Personally, one of the consequences of this conceptualization was to never negotiate too much on compensation. I always felt that too attractive a compensation package would turn me into a prisoner. My preference was to have the feeling that I could walk out any day if I didn’t like my employment. And, this freedom is worth a few bucks to me as it lets me be who I am and fearlessly share what is on my mind.
In contrast, those who had worked themselves into becoming prisoners by negotiating too high a compensation must behave differently. They have little choice but to make public displays of loyalty to the organizational leader. I vividly recall a meeting where a colleague told the boss: “My instinct is to always agree with you”. When the king is dead, such prisoners are the first to scream “Long Live the King!” In fact, how much an employee is a prisoner versus a free agent can be assessed from how speedily they publicly endorse the new leader.

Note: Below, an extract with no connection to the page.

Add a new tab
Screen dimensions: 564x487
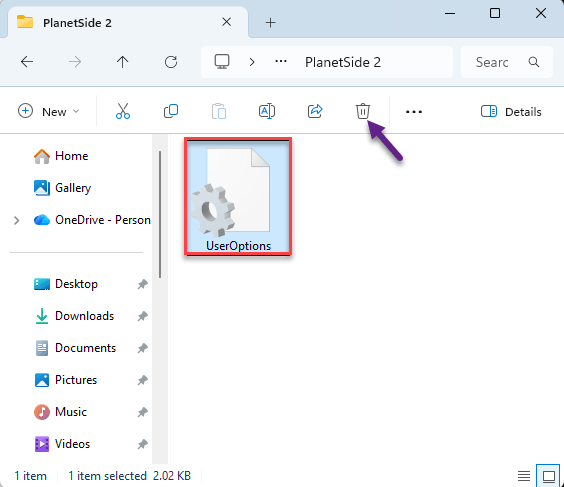click(270, 23)
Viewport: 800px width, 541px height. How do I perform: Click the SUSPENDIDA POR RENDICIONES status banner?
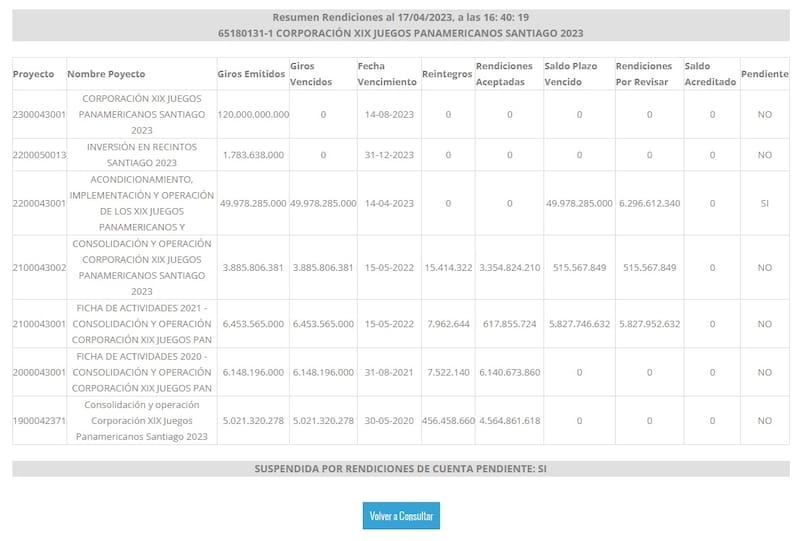(x=401, y=468)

Of course, the challenge is that some prisoners (perhaps, myself included) think that they are free agents. Such people can be hard to manage as they have a delusional evaluation of themselves. However, using my conceptualization, I found them relatively easy. All that is necessary is to confront them by saying that you should do what is best for you if you feel under-appreciated here. I promise to write you a great recommendation letter. Often, that is the last you hear them complain. Organizations are particularly susceptible to being populated by prisoners who believe they are free agents because it is hard to pinpoint how critical any individual is. The performance criteria are fuzzy and the ratio of individual’s input to organizational output is unclear.

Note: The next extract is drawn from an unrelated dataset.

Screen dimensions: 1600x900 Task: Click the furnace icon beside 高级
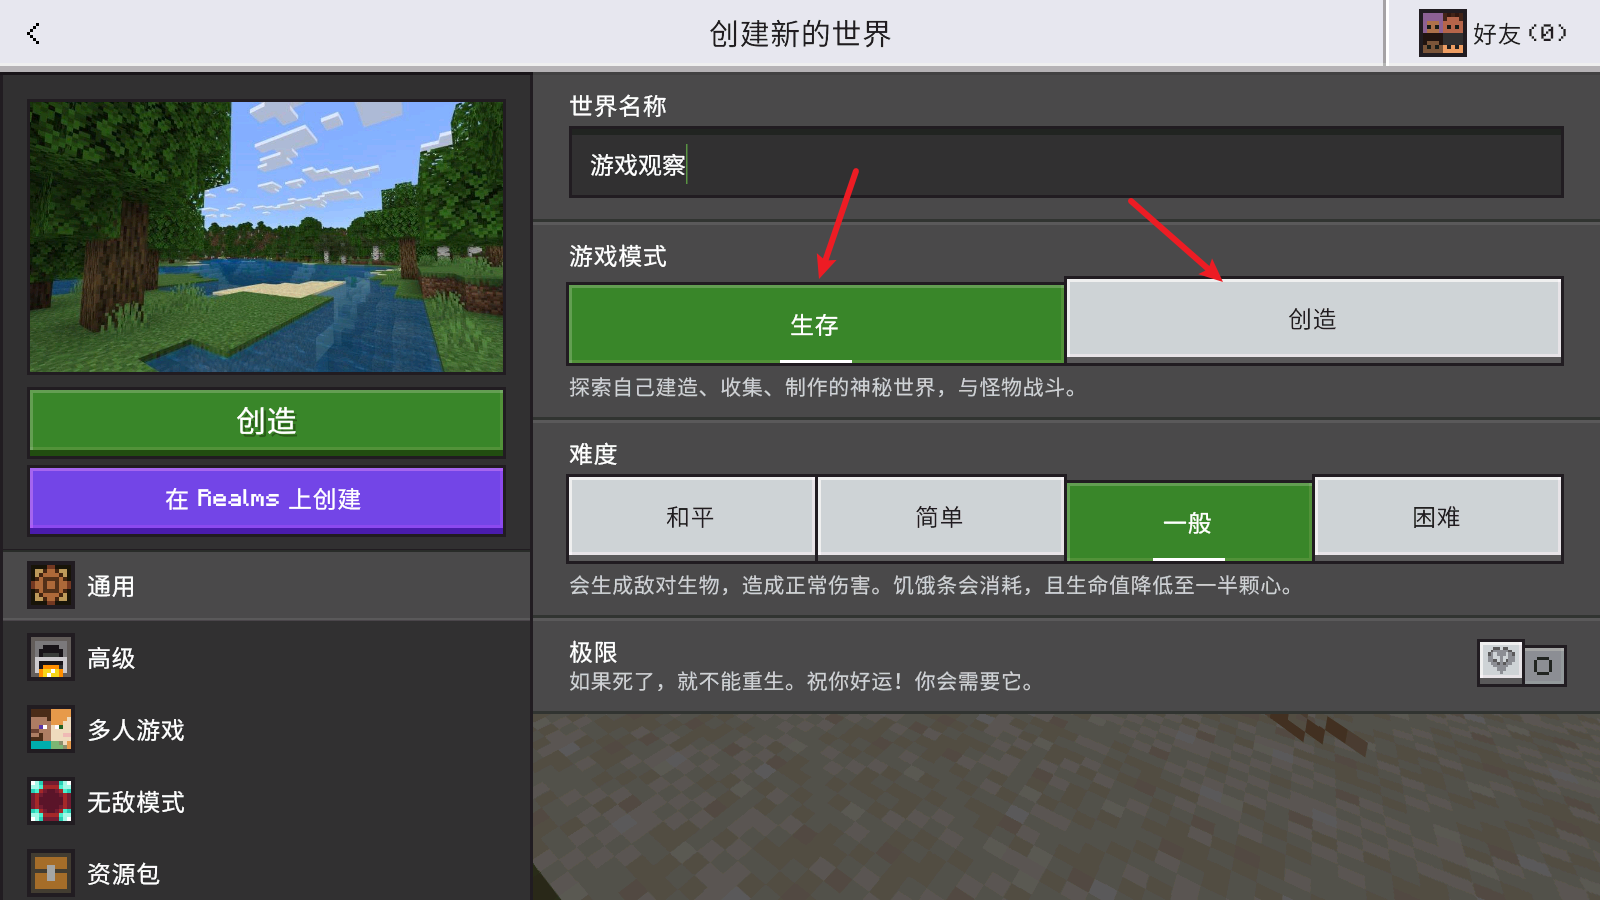point(51,658)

From a management perspective, managing free agents requires a different approach than managing prisoners. Using carrots or rewards to motivate free agents may work, but these methods will not be as effective as they are for prisoners. Sticks or threats, which are extremely efficacious against prisoners, at least in the short run, are useless when deployed against free agents. Free agents will simply leave the organization if their managers ask them to obey under the threat of punishment.
The seductiveness of using threats and punishments as a way of managing people lies in the efficiency of this strategy. Unlike promises and rewards, where if the employee complies, there is a cost to the organization (price of fulfilling the promise and giving the reward), threats and punishments have no such explicit costs associated. If people comply, there is no need to levy the punishment, so it seems free. Over time though, threats and punishments have implicit organizational costs in terms of declining morale and fostering a corrosive culture.
Rather than rewards and punishments, influencing free agents requires more elaborate strategies. For free agents to comply with instructions from superiors, it requires providing information and arguments in support of such requests. Free agents will query why should they do what they are being asked to. Beyond using expertise and information, referent power is also effective on free agents. Referent power exists when free agents view the person who is trying to influence them as inspirational. For referent power to operate, the free agent must look up to the executive seeking to gain compliance from them as this reduces counter arguments on the part of the free agent. The difficulty with expertise and referent power in organizational settings is that it does not always flow with hierarchical positions.
Over my career, I have observed that most managers prefer to be prison wardens rather than viewing themselves as coaches of star teams. You may have noticed that when sports teams do not perform, it is the coach who gets fired rather than the players. Coaches are easier to find than talent on the field. Brilliant coaches deploy expertise and referent power to influence their players instead of rewards and punishments. As they are bound by contracts and hard to replace, it is not easy to let players go. Furthermore, successful athletes are too rich at a young age, limiting the value of monetary incentives.
The academic environment has dynamics comparable to sports teams. Faculty, especially the stars, have tenure (lifetime employment) and annual raises tend to be relatively small compared to what one can earn via consulting assignments. Thus, deans have limited reward and punishment powers. I once recall telling a dean that I do not respond to incentives because that is how you control rats in a cage.
Organization’s contend talent is critical to their success. But the relative proportion of free agents to prisoners necessary for success differs dramatically across organizations. One needs to reflect deeply on the business model and core competences to assess this.
Finally, I hope we reflect on our own managerial style. If you have only managed prisoners, then have you really managed anyone? Once you remove the ability to reward and punish, I find that most managers become naked.